Religious leaders, university students and civil society activists began a hunger strike in front of the Nallur Kandaswamy Kovil in Jaffna on Sunday, February 28, demanding that all war criminals in Sri Lanka be brought before the International Criminal Court and that justice be done to the Tamil people.

While the Police attempted to prevent the fast, they later had to leave the location following the intervention of the organisers.
The fast commenced by the people of the East in front of the Mamangam Pulleyar Kovil in Batticaloa on Tuesday, March 2 continues for the sixth day today, while the fast started in front of the Draupadi Devalaya in Kalmunai, Ampara has completed five days today.

Batti protest

According to provincial correspondents, the Tamil people hope to continue the fast until March 23.
While the 46th session of the UN Human Rights Council (UNHRC) is currently underway in Geneva, protesters called on countries led by the UK that brought the resolution against Sri Lanka to refer Sri Lanka to the International Criminal Court.
Foremost among their demands is that justice should be done to the Tamil people in the North and East who have become victims of war crimes.
Journalists in Jaffna say that groups of university students will support the fast, which has been going on in Jaffna for more than three weeks.

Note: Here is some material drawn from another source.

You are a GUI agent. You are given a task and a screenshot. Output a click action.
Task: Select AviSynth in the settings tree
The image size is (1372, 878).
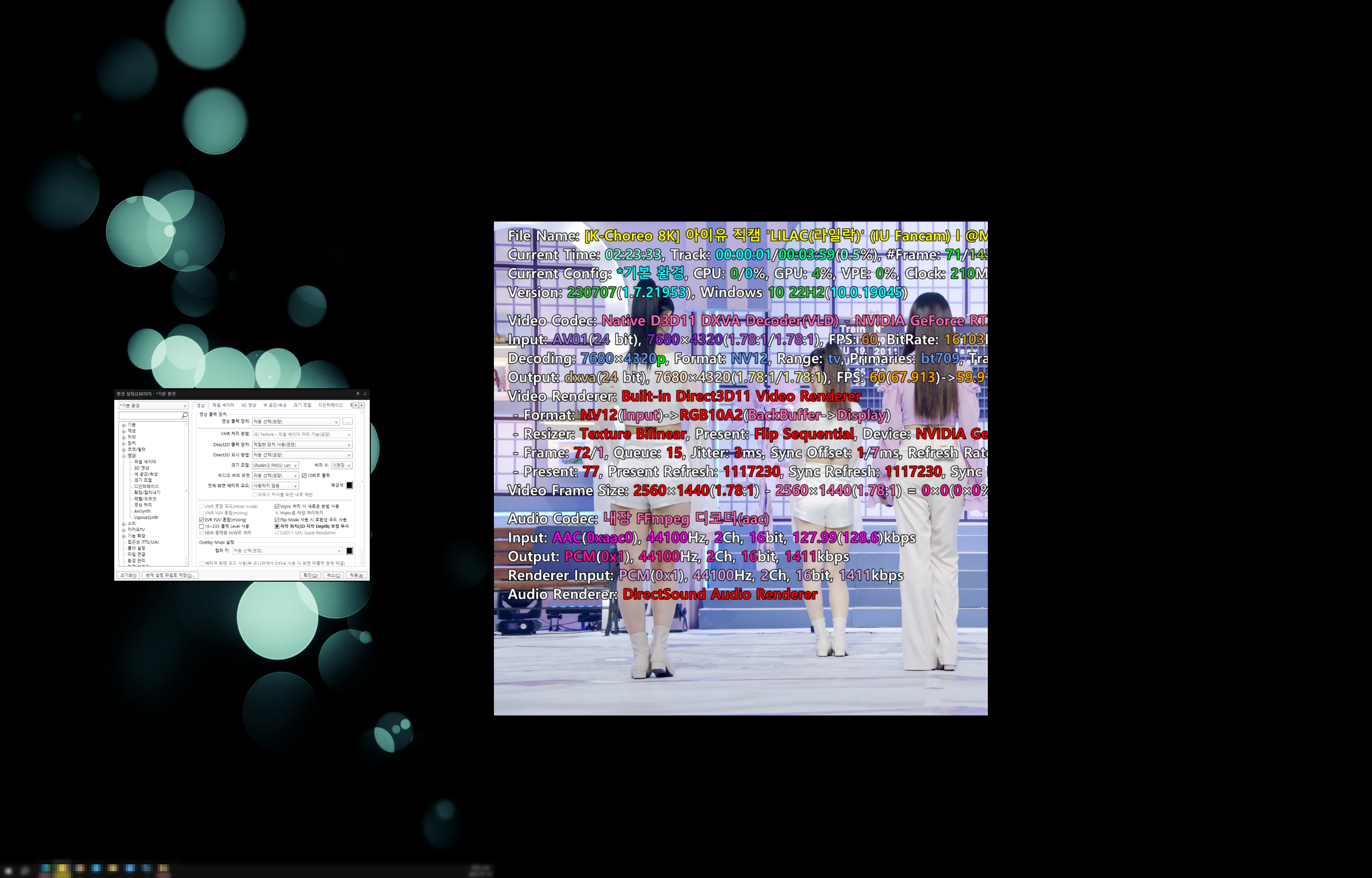(x=142, y=511)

At a press conference in the capital, several Sri Lankan civil society organisations recently called for all war criminals in Sri Lanka to be brought before the International Criminal Court and brought to justice.


United Nations High Commissioner for Human Rights Michelle Bachelet, in a recent report, has widely accused Sri Lanka of "grave human rights abuses" and called for accountability for war crimes.

"The time has come to take international action to bring justice to international crimes," the High Commissioner said in her 17-page report.